- **Input records**:
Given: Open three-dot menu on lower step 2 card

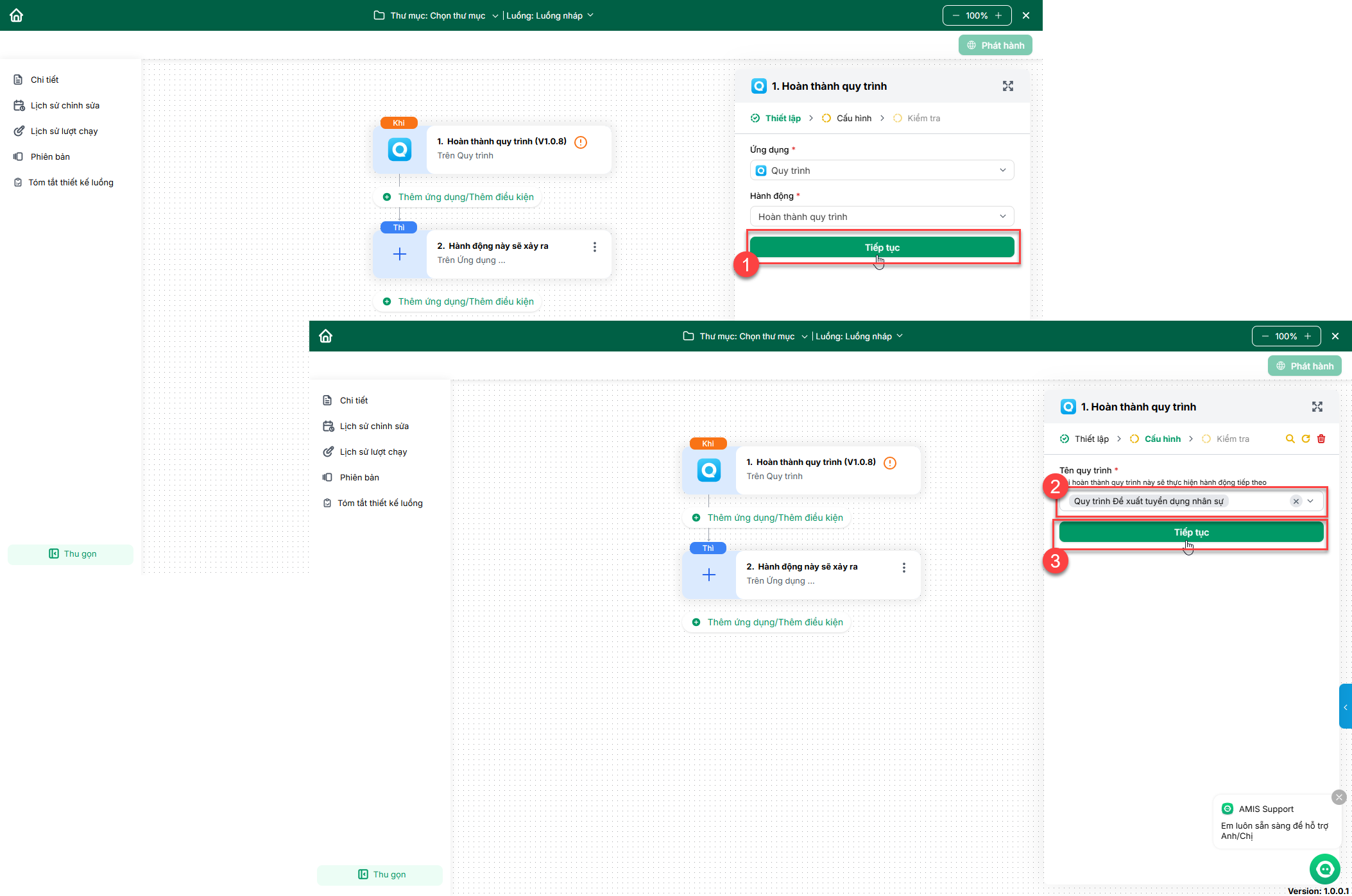Looking at the screenshot, I should [x=904, y=568].
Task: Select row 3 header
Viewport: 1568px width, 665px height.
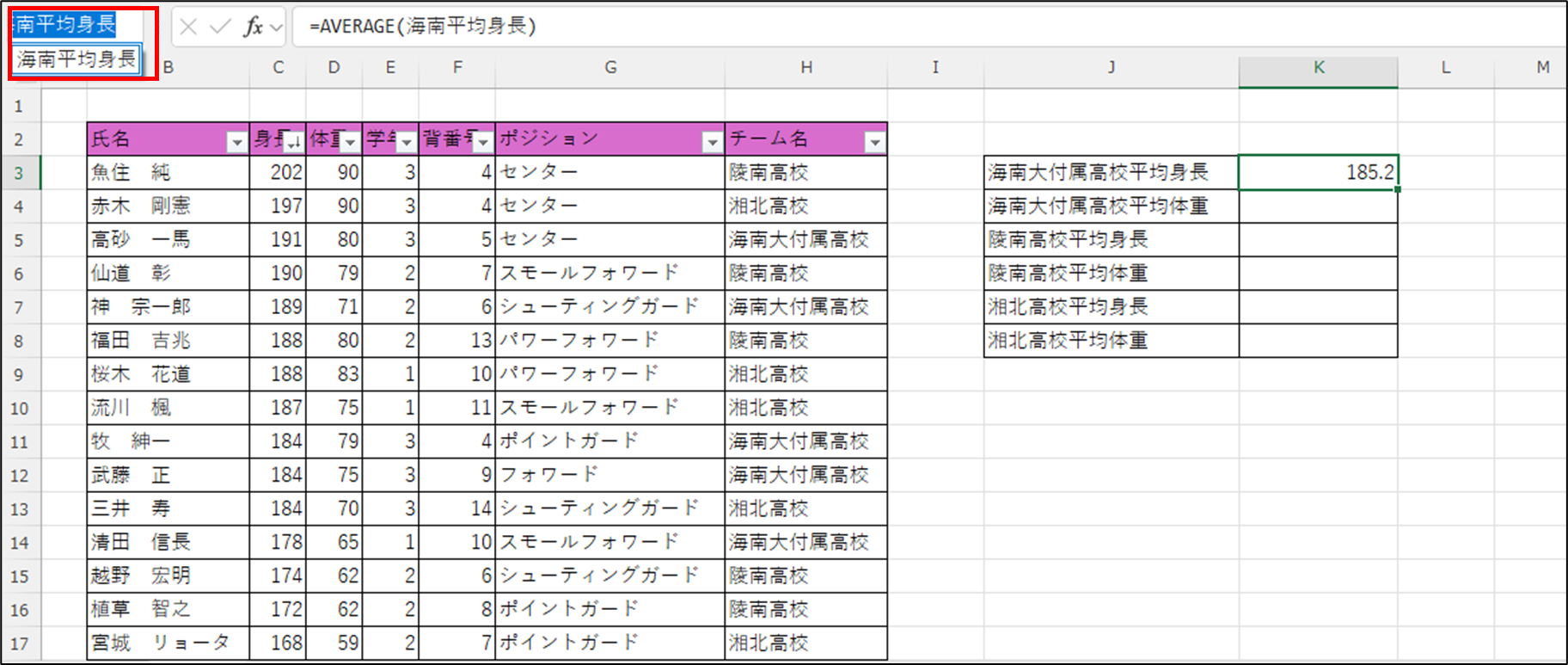Action: coord(19,173)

- **Task to carry out**:
Format the rows above as a two-column CSV with the headers "instruction" and "location". Put each row on one line, with each field quoted and any line breaks replaced by spaces, and leave out the pictures.

- **Task output**:
instruction,location
"Given: Open three-dot menu on lower step 2 card","Looking at the screenshot, I should [x=904, y=568]."
"Task: Select row 3 header Viewport: 1568px width, 665px height.","Action: coord(19,173)"